The main thrust of the novel is provided by Coomy’s frantic and successful effort, after a horrific week or two of trying to cope with sponge baths and bedpans (no details spared), to unload her stepfather on the Chenoys and then to weasel out of taking him back. Even Roxana, who comes pretty close to that famous Victorian mythic figure, the Angel in the House, has her patience sorely tried.

No party in this family crisis has much money to spare: Nariman’s bedridden presence breaks Roxana’s budget just as it did Coomy’s. And all the time, in the background, hinted at but only revealed toward the end, is the poisonous mystery of Yasmin’s and Lucy’s deaths.
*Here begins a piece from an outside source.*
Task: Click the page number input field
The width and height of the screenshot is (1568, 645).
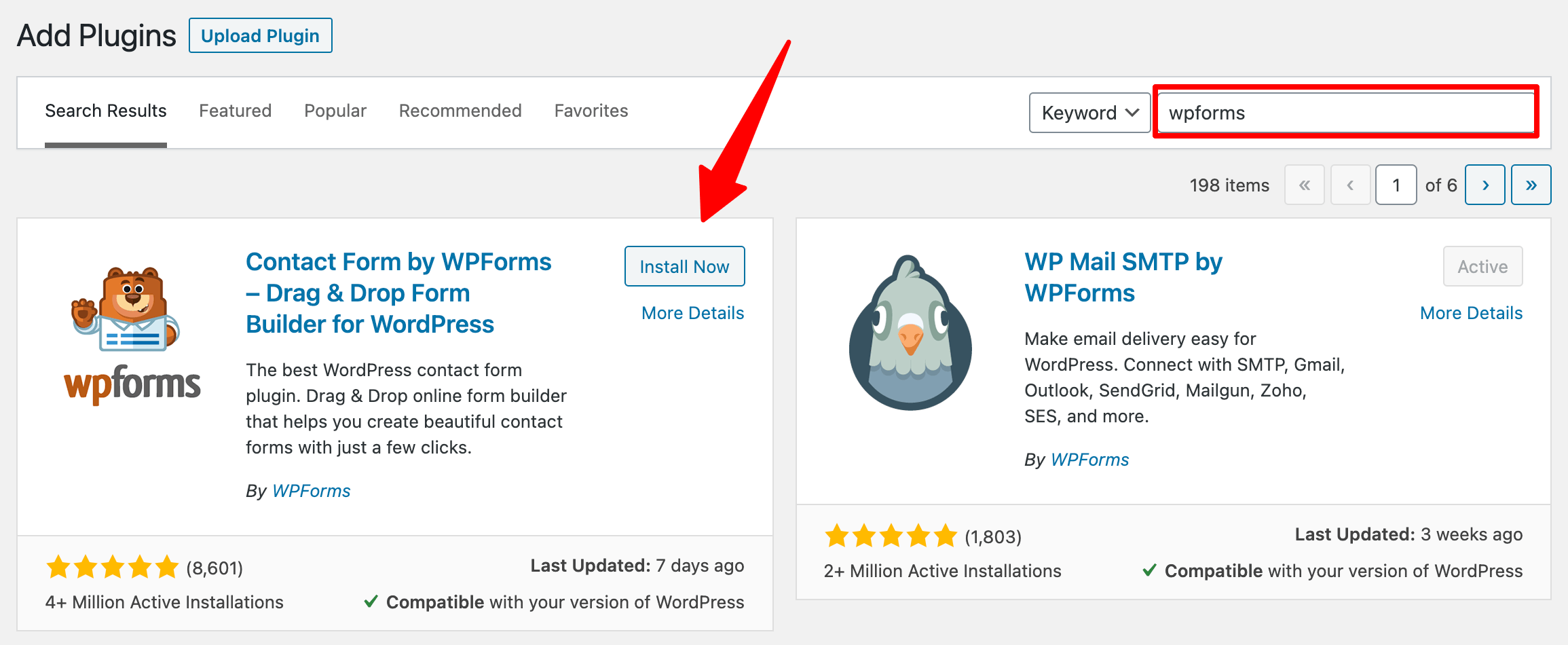Action: [1396, 185]
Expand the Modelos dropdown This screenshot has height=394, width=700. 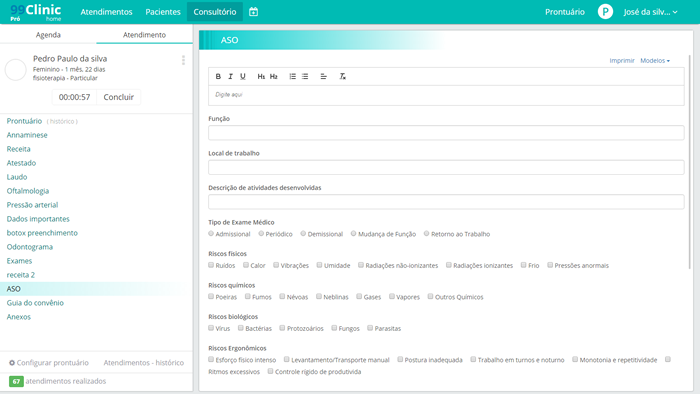(655, 61)
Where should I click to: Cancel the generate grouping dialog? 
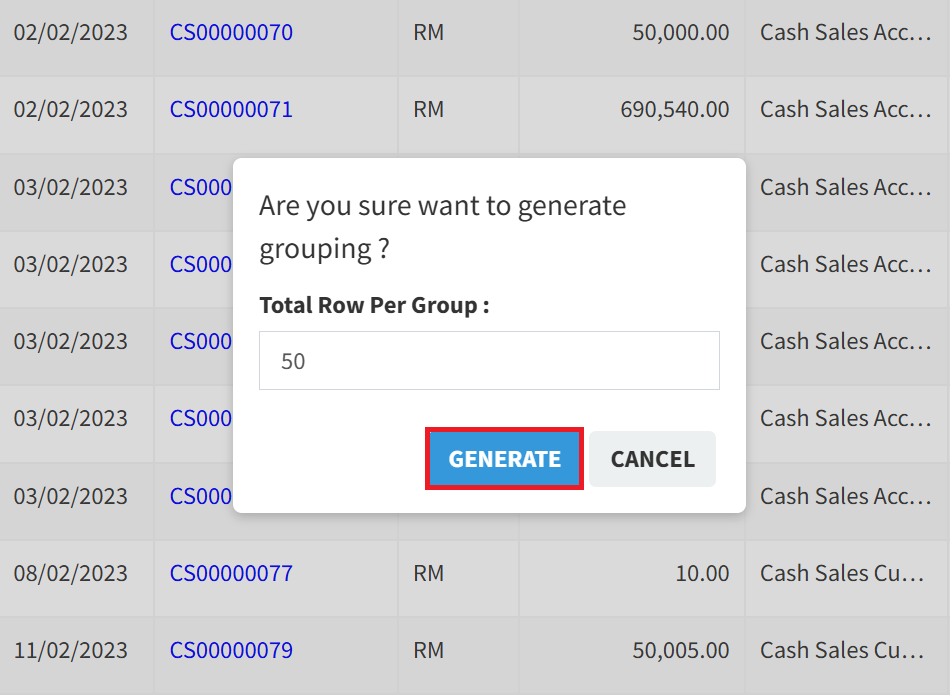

It is in the various frantic, bizarre and inevitably self-destructive attempts to bring in more cash, or stave off Nariman’s presence, that Mistry scores best. Coomy roughs up her own plaster ceilings trying to fake a cistern flood and gets killed when a beam falls on her head. Yezad drops a bundle on an illegal lottery, then sets up a shakedown to push his boss into running for municipal office and turning the business over to him.

Instead, his boss gets killed and his widow closes the store and fires Yezad. Improbable, but just credible. What defies belief is the solution that transfers the Chenoys to Chateau Felicity: They somehow never noticed, poor though they were, that their little flat, in a desirable area, had increased in value more than tenfold, so that selling it (Jal’s bright idea) produced a windfall. I mean, come on.

What enriches “Family Matters” are the minor characters and lovingly described scenes of daily life: Here Mistry frequently put me in mind of Vikram Seth’s vast Indian panorama, “A Suitable Boy.” He includes fascinating descriptions of Zarathustrian temple ritual (and of the complex socio-religious taboos which impinge, sometimes devastatingly, on these characters’ lives). The scene in which Daisy, the downstairs tenant and first violin in the Bombay Symphony Orchestra, keeps her promise to play for Nariman on his deathbed is, against all odds, genuinely moving.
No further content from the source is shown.